### Data entries
════════
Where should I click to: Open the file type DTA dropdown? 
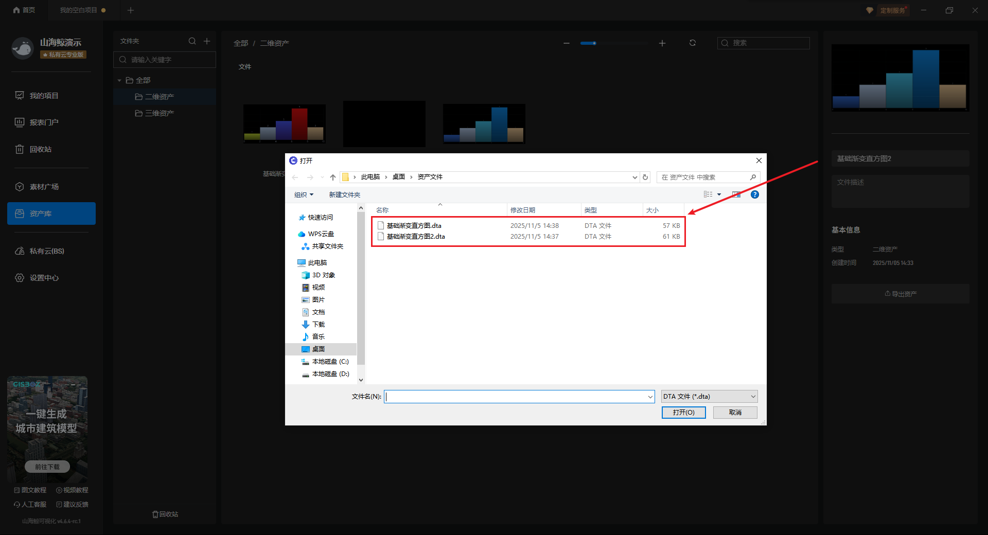click(x=709, y=397)
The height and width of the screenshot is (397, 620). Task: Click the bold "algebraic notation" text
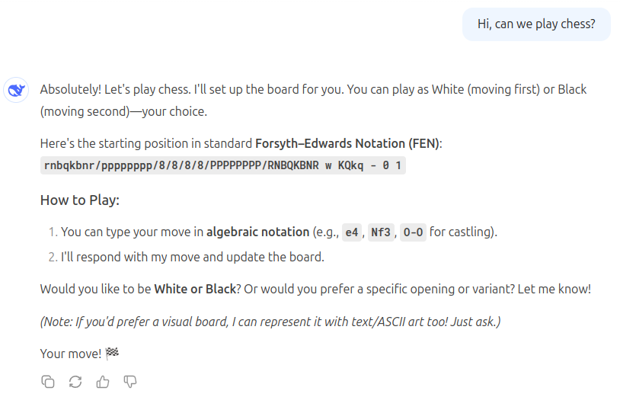[x=257, y=232]
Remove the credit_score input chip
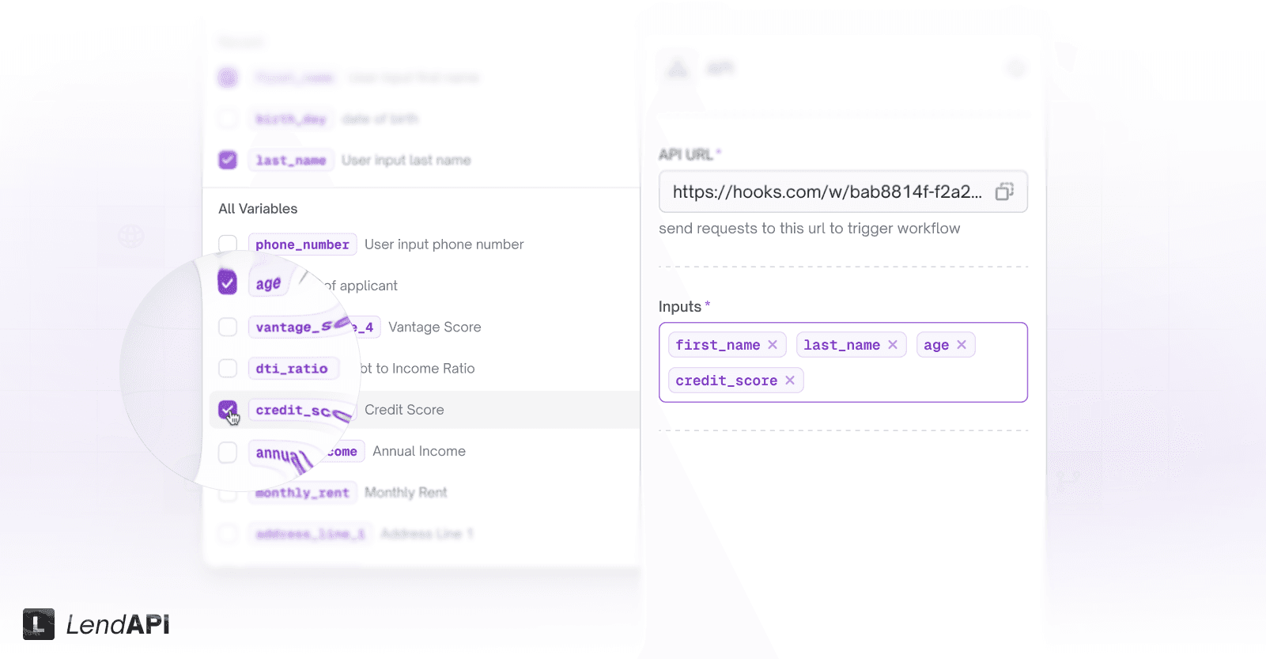The height and width of the screenshot is (659, 1266). tap(789, 380)
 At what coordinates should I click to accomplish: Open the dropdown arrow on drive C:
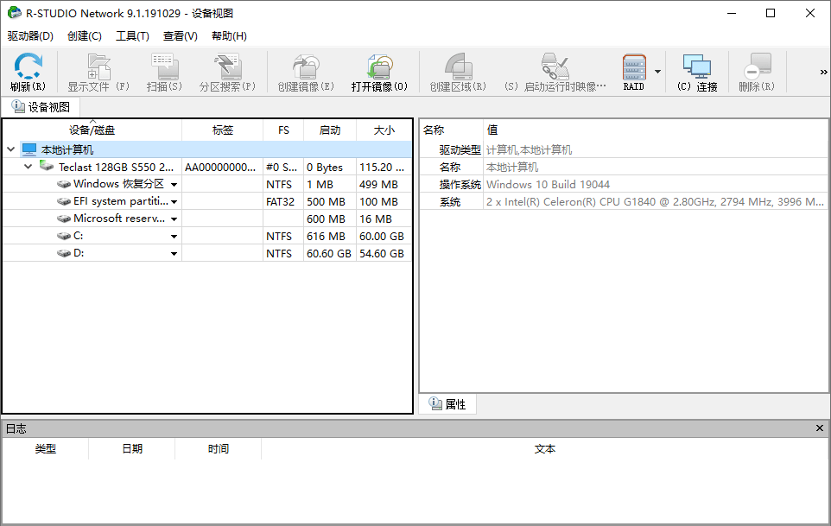pyautogui.click(x=174, y=235)
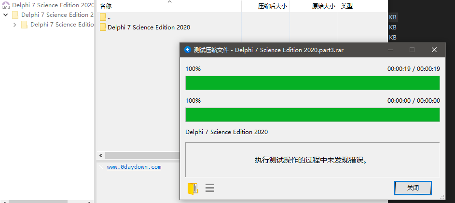The height and width of the screenshot is (203, 455).
Task: Click the parent directory '..' folder icon
Action: 103,17
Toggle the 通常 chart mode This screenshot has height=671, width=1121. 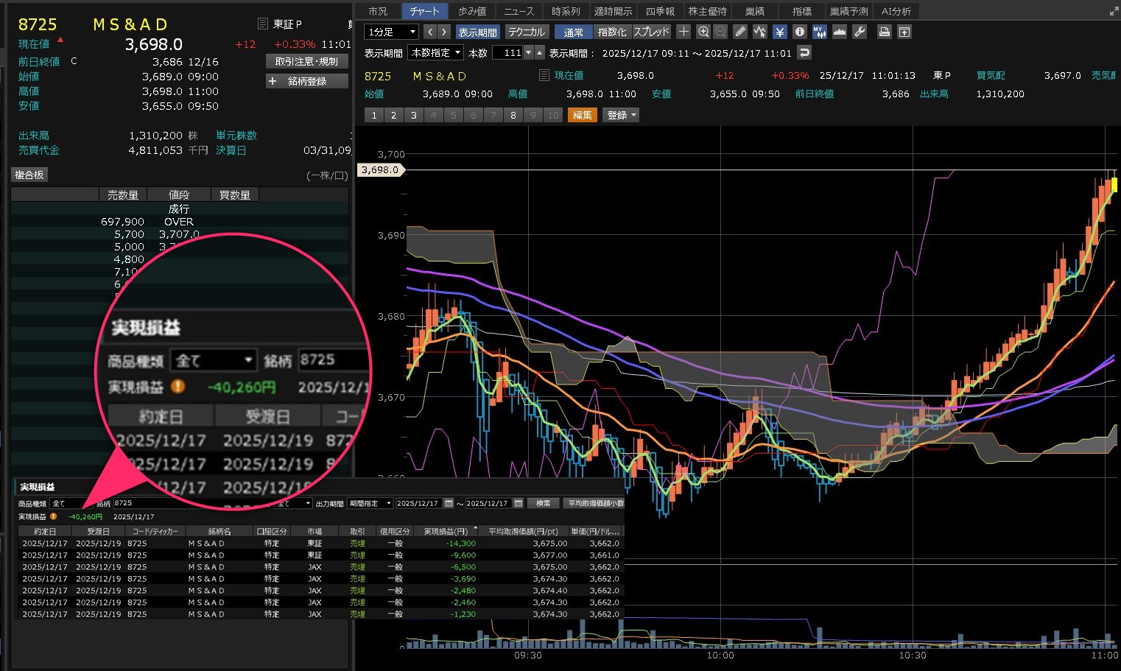pos(573,32)
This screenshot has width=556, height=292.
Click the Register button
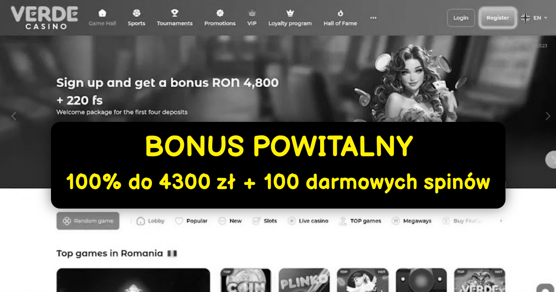click(498, 18)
════════
### Activity
Can the lines from the one with "This screenshot has width=556, height=292." to the end of the records above be quoted exactly, both ends included, with every picture omitted?

### Response area
This screenshot has width=556, height=292.
Click the Register button
click(498, 18)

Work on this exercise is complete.